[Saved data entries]

---

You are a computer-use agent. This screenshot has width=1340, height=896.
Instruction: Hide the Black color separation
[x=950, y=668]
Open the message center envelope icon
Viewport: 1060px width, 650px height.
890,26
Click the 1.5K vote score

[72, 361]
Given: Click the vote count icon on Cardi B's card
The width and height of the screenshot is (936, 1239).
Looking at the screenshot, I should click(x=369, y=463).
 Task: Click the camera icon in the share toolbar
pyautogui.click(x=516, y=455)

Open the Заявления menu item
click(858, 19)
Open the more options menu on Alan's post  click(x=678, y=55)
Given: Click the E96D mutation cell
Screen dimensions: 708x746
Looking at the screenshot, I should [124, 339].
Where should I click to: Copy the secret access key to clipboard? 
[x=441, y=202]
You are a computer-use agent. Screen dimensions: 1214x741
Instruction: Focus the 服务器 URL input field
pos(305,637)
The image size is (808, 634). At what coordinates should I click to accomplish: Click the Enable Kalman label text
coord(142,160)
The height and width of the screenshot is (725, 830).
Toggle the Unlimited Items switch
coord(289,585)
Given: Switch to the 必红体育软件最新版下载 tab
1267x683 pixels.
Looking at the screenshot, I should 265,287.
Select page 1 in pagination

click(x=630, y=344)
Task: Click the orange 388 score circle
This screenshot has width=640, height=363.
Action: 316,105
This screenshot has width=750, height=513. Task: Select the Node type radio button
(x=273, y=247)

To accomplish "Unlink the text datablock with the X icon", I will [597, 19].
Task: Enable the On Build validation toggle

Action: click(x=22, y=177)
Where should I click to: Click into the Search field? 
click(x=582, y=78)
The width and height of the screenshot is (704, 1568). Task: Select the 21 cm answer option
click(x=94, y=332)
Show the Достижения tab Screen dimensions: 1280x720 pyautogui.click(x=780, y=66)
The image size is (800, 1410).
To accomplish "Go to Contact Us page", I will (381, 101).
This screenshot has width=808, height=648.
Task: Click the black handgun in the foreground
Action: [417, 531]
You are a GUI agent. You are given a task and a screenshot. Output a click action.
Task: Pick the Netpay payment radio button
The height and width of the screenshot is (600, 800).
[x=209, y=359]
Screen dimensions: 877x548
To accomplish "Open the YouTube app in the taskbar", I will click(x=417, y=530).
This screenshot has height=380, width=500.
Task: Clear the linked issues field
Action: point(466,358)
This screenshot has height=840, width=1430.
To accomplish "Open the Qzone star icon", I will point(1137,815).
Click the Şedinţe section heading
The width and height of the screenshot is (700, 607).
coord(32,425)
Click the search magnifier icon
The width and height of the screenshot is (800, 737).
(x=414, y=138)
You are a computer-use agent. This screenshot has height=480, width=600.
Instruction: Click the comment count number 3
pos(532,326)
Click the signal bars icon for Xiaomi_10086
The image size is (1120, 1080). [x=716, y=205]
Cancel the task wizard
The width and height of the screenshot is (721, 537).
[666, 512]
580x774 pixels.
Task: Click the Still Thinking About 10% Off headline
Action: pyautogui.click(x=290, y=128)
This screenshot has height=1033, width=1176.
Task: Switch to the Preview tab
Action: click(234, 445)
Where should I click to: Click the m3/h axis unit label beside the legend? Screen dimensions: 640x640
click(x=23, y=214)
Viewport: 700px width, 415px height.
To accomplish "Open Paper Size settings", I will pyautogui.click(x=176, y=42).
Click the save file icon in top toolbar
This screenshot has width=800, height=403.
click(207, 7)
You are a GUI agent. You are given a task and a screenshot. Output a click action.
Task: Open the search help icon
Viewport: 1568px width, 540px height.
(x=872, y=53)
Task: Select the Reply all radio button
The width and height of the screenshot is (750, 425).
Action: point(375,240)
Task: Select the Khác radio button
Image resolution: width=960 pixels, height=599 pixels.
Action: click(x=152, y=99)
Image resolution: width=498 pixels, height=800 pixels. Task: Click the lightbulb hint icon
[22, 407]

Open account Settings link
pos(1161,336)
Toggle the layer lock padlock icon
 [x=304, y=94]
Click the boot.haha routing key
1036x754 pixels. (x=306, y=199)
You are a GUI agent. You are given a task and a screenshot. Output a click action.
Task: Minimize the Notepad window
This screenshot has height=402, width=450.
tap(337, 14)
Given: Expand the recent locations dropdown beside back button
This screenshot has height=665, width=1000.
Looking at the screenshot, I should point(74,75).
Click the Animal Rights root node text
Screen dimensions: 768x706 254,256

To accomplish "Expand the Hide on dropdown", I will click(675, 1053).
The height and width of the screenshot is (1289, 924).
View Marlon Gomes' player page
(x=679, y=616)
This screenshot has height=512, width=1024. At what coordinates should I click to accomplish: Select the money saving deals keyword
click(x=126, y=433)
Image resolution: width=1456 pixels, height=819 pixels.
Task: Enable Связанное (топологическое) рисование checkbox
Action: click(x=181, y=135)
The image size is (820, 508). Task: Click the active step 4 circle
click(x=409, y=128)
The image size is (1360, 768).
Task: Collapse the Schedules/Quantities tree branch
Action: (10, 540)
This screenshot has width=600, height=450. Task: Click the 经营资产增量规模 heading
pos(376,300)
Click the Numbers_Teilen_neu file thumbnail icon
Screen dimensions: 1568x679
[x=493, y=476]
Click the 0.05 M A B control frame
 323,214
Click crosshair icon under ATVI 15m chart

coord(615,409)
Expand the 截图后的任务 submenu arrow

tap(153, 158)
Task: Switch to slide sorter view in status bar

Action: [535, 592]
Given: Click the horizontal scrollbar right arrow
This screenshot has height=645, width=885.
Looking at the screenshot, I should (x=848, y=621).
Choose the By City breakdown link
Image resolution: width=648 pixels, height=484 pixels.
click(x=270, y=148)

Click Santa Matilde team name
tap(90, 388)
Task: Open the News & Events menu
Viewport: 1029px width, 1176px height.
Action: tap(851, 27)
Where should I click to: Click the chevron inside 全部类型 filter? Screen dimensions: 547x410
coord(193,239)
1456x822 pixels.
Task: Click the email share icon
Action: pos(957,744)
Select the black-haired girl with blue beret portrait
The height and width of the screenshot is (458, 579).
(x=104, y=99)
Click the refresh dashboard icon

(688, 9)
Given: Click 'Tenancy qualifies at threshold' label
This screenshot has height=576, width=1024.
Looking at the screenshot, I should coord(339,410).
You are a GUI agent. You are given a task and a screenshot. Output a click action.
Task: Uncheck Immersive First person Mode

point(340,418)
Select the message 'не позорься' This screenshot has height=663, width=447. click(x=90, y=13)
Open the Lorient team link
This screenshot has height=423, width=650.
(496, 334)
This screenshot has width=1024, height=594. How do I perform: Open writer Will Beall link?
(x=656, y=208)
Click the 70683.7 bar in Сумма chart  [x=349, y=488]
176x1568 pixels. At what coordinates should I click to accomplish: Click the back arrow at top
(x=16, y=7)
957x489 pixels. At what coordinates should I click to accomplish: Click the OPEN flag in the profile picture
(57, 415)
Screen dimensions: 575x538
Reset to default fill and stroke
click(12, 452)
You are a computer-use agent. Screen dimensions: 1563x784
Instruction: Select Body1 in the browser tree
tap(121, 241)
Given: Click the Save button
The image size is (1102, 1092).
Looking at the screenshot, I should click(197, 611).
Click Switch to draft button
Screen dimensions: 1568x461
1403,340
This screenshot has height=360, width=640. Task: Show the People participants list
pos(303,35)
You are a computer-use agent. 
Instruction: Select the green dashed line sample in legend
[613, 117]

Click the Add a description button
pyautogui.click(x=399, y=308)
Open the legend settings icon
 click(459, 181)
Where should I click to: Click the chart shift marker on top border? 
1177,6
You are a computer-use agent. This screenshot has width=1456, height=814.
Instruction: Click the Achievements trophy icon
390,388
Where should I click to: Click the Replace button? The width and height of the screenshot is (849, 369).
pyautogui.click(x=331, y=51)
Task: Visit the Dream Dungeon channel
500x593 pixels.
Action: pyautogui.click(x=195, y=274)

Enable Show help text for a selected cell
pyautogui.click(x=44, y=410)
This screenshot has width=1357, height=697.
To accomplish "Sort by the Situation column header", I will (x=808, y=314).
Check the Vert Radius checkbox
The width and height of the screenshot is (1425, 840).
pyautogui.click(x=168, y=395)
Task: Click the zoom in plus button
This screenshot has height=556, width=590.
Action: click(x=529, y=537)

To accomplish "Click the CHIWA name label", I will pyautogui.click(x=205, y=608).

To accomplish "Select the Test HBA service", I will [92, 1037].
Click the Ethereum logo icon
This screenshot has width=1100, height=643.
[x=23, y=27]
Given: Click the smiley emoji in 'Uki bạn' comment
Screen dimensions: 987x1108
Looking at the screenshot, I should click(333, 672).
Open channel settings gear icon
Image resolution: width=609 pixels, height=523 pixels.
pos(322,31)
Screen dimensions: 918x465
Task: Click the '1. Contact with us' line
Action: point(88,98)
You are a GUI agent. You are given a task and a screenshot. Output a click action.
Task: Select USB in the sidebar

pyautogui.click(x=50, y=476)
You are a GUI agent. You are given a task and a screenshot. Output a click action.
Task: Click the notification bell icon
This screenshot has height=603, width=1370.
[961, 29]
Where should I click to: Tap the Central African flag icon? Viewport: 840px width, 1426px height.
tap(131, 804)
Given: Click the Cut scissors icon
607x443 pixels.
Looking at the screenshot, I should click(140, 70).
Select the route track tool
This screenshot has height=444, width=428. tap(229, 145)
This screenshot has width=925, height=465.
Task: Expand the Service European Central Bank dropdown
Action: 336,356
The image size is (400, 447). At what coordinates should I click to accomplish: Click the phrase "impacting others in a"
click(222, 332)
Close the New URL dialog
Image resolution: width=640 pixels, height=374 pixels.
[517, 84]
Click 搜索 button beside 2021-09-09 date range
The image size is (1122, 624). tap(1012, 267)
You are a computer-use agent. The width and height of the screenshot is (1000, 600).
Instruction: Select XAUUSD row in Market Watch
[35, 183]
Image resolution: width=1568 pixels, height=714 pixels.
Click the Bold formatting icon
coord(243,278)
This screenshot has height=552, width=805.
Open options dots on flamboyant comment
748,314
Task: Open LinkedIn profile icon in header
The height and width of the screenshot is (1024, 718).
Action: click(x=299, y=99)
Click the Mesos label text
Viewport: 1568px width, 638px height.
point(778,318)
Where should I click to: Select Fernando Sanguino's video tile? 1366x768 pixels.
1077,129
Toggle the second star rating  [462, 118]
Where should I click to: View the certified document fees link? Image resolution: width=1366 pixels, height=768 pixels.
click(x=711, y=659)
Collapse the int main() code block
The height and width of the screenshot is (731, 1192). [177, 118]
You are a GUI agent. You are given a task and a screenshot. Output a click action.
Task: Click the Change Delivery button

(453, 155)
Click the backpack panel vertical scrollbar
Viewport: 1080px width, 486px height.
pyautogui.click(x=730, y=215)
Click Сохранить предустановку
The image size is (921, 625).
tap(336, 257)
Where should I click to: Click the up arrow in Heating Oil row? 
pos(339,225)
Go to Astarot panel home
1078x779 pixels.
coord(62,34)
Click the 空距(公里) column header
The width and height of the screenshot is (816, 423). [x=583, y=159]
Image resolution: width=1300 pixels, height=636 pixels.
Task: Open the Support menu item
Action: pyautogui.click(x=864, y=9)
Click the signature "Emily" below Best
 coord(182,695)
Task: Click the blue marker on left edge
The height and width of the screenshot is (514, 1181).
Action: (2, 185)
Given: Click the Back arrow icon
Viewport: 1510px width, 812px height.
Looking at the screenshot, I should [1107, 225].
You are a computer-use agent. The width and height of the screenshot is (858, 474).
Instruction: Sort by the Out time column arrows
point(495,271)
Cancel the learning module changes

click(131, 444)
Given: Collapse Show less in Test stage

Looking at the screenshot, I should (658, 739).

---

Exercise objective: Give back the opening line of the records above and every line after it, up to and including the one with "Given: Click the vote", unchanged.

Response to this exercise:
You are a computer-use agent. This screenshot has width=1340, height=896.
Instruction: Hide the Black color separation
[x=950, y=668]
Open the message center envelope icon
Viewport: 1060px width, 650px height.
890,26
Click the 1.5K vote score

[72, 361]
Given: Click the vote count icon on Cardi B's card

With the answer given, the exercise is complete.